DATA RECORDS: Begin

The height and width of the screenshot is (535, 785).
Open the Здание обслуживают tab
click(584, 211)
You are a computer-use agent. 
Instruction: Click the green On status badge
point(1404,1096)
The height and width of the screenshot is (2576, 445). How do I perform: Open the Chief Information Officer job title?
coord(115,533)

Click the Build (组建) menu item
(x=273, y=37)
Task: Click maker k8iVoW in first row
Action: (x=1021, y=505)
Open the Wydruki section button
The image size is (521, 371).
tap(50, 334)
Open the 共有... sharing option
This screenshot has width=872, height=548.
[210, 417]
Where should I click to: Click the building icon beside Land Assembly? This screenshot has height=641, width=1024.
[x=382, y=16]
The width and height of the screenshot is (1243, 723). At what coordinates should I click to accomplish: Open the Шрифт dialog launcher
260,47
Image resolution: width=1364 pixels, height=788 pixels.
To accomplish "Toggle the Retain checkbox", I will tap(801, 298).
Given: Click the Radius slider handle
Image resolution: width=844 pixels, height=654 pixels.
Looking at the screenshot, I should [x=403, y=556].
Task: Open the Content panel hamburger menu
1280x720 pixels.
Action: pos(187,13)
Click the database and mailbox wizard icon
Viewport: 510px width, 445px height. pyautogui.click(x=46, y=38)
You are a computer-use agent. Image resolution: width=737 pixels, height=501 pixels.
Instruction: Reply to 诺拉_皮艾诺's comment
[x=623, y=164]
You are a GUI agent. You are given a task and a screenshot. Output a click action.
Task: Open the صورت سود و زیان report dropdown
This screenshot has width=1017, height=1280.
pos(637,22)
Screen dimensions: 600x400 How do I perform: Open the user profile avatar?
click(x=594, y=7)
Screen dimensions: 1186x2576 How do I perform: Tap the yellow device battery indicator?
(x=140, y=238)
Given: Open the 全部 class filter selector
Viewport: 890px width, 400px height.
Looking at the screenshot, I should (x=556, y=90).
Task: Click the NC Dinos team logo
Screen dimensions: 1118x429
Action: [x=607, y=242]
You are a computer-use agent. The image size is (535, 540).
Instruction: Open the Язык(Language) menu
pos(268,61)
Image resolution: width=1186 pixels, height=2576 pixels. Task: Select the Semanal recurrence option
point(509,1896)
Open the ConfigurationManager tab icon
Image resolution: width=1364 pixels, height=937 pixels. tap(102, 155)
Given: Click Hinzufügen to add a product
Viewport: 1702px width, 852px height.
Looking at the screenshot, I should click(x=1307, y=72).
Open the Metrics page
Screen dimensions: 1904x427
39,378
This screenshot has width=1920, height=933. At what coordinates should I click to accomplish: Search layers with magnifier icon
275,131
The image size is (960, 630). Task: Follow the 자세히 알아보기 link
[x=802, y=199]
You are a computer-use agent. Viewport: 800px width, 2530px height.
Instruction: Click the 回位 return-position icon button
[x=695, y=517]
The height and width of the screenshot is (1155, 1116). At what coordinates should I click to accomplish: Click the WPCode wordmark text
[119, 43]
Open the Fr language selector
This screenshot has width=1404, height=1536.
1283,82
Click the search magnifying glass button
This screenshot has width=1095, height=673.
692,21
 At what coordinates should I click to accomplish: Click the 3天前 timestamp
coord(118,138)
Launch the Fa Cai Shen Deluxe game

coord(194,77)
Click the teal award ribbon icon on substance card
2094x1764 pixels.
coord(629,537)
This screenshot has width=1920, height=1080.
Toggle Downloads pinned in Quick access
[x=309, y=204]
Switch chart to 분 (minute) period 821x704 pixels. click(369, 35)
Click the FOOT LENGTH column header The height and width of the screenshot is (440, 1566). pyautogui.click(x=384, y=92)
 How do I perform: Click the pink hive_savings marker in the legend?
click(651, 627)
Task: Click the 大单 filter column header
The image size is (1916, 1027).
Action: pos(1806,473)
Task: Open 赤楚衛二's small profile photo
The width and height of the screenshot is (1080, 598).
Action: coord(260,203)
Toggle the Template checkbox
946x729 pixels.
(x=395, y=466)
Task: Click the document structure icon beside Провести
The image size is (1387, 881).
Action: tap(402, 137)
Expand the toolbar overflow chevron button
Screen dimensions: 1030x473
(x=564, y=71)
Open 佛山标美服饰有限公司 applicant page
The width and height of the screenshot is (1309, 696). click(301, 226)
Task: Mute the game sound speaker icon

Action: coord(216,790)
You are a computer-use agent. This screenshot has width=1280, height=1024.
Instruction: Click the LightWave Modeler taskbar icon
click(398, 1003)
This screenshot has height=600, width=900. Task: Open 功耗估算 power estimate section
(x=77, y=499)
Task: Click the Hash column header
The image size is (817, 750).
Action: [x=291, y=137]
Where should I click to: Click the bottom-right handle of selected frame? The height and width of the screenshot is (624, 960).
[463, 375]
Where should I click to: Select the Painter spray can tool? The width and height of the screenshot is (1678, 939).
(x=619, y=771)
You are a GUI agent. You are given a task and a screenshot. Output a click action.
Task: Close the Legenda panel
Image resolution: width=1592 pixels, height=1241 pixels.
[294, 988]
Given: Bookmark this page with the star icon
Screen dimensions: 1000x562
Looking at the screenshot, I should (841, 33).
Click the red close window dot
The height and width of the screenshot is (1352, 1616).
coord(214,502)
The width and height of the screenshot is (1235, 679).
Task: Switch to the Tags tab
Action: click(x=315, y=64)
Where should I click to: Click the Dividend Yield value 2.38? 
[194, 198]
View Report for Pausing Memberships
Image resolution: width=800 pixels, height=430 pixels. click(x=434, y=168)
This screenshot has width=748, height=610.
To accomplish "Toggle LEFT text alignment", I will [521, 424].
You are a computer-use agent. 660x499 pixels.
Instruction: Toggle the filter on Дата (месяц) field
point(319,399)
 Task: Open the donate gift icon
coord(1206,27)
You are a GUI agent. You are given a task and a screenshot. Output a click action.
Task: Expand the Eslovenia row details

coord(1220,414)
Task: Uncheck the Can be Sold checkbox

DATA RECORDS: End

WHAT IS NEEDED:
Please copy out each record, character for character.

EXERCISE ANSWER:
The height and width of the screenshot is (535, 785).
Open the Здание обслуживают tab
click(584, 211)
You are a computer-use agent. 
Instruction: Click the green On status badge
point(1404,1096)
The height and width of the screenshot is (2576, 445). How do I perform: Open the Chief Information Officer job title?
coord(115,533)

Click the Build (组建) menu item
(x=273, y=37)
Task: Click maker k8iVoW in first row
Action: (x=1021, y=505)
Open the Wydruki section button
The image size is (521, 371).
tap(50, 334)
Open the 共有... sharing option
This screenshot has width=872, height=548.
[210, 417]
Where should I click to: Click the building icon beside Land Assembly? This screenshot has height=641, width=1024.
[x=382, y=16]
The width and height of the screenshot is (1243, 723). At what coordinates should I click to accomplish: Open the Шрифт dialog launcher
260,47
Image resolution: width=1364 pixels, height=788 pixels.
To accomplish "Toggle the Retain checkbox", I will tap(801, 298).
Given: Click the Radius slider handle
Image resolution: width=844 pixels, height=654 pixels.
Looking at the screenshot, I should [x=403, y=556].
Task: Open the Content panel hamburger menu
1280x720 pixels.
Action: pos(187,13)
Click the database and mailbox wizard icon
Viewport: 510px width, 445px height. pyautogui.click(x=46, y=38)
You are a computer-use agent. Image resolution: width=737 pixels, height=501 pixels.
Instruction: Reply to 诺拉_皮艾诺's comment
[x=623, y=164]
You are a GUI agent. You are given a task and a screenshot. Output a click action.
Task: Open the صورت سود و زیان report dropdown
This screenshot has width=1017, height=1280.
pos(637,22)
Screen dimensions: 600x400 How do I perform: Open the user profile avatar?
click(x=594, y=7)
Screen dimensions: 1186x2576 How do I perform: Tap the yellow device battery indicator?
(x=140, y=238)
Given: Open the 全部 class filter selector
Viewport: 890px width, 400px height.
Looking at the screenshot, I should (x=556, y=90).
Task: Click the NC Dinos team logo
Screen dimensions: 1118x429
Action: [x=607, y=242]
You are a computer-use agent. The image size is (535, 540).
Instruction: Open the Язык(Language) menu
pos(268,61)
Image resolution: width=1186 pixels, height=2576 pixels. Task: Select the Semanal recurrence option
point(509,1896)
Open the ConfigurationManager tab icon
Image resolution: width=1364 pixels, height=937 pixels. tap(102, 155)
Given: Click Hinzufügen to add a product
Viewport: 1702px width, 852px height.
Looking at the screenshot, I should click(x=1307, y=72).
Open the Metrics page
Screen dimensions: 1904x427
39,378
This screenshot has width=1920, height=933. At what coordinates should I click to accomplish: Search layers with magnifier icon
275,131
The image size is (960, 630). Task: Follow the 자세히 알아보기 link
[x=802, y=199]
You are a computer-use agent. Viewport: 800px width, 2530px height.
Instruction: Click the 回位 return-position icon button
[x=695, y=517]
The height and width of the screenshot is (1155, 1116). At what coordinates should I click to accomplish: Click the WPCode wordmark text
[119, 43]
Open the Fr language selector
This screenshot has width=1404, height=1536.
1283,82
Click the search magnifying glass button
This screenshot has width=1095, height=673.
692,21
 At what coordinates should I click to accomplish: Click the 3天前 timestamp
coord(118,138)
Launch the Fa Cai Shen Deluxe game

coord(194,77)
Click the teal award ribbon icon on substance card
2094x1764 pixels.
coord(629,537)
This screenshot has width=1920, height=1080.
Toggle Downloads pinned in Quick access
[x=309, y=204]
Switch chart to 분 (minute) period 821x704 pixels. click(369, 35)
Click the FOOT LENGTH column header The height and width of the screenshot is (440, 1566). pyautogui.click(x=384, y=92)
 How do I perform: Click the pink hive_savings marker in the legend?
click(651, 627)
Task: Click the 大单 filter column header
The image size is (1916, 1027).
Action: pos(1806,473)
Task: Open 赤楚衛二's small profile photo
The width and height of the screenshot is (1080, 598).
Action: coord(260,203)
Toggle the Template checkbox
946x729 pixels.
(x=395, y=466)
Task: Click the document structure icon beside Провести
The image size is (1387, 881).
Action: tap(402, 137)
Expand the toolbar overflow chevron button
Screen dimensions: 1030x473
(x=564, y=71)
Open 佛山标美服饰有限公司 applicant page
The width and height of the screenshot is (1309, 696). click(301, 226)
Task: Mute the game sound speaker icon

Action: coord(216,790)
You are a computer-use agent. This screenshot has width=1280, height=1024.
Instruction: Click the LightWave Modeler taskbar icon
click(398, 1003)
This screenshot has height=600, width=900. Task: Open 功耗估算 power estimate section
(x=77, y=499)
Task: Click the Hash column header
The image size is (817, 750).
Action: [x=291, y=137]
Where should I click to: Click the bottom-right handle of selected frame? The height and width of the screenshot is (624, 960).
[463, 375]
Where should I click to: Select the Painter spray can tool? The width and height of the screenshot is (1678, 939).
(x=619, y=771)
You are a GUI agent. You are given a task and a screenshot. Output a click action.
Task: Close the Legenda panel
Image resolution: width=1592 pixels, height=1241 pixels.
[294, 988]
Given: Bookmark this page with the star icon
Screen dimensions: 1000x562
Looking at the screenshot, I should (841, 33).
Click the red close window dot
The height and width of the screenshot is (1352, 1616).
coord(214,502)
The width and height of the screenshot is (1235, 679).
Task: Switch to the Tags tab
Action: click(x=315, y=64)
Where should I click to: Click the Dividend Yield value 2.38? 
[194, 198]
View Report for Pausing Memberships
Image resolution: width=800 pixels, height=430 pixels. click(x=434, y=168)
This screenshot has width=748, height=610.
To accomplish "Toggle LEFT text alignment", I will [521, 424].
You are a computer-use agent. 660x499 pixels.
Instruction: Toggle the filter on Дата (месяц) field
point(319,399)
 Task: Open the donate gift icon
coord(1206,27)
You are a GUI agent. You are given a task and a screenshot. Output a click action.
Task: Expand the Eslovenia row details

coord(1220,414)
Task: Uncheck the Can be Sold checkbox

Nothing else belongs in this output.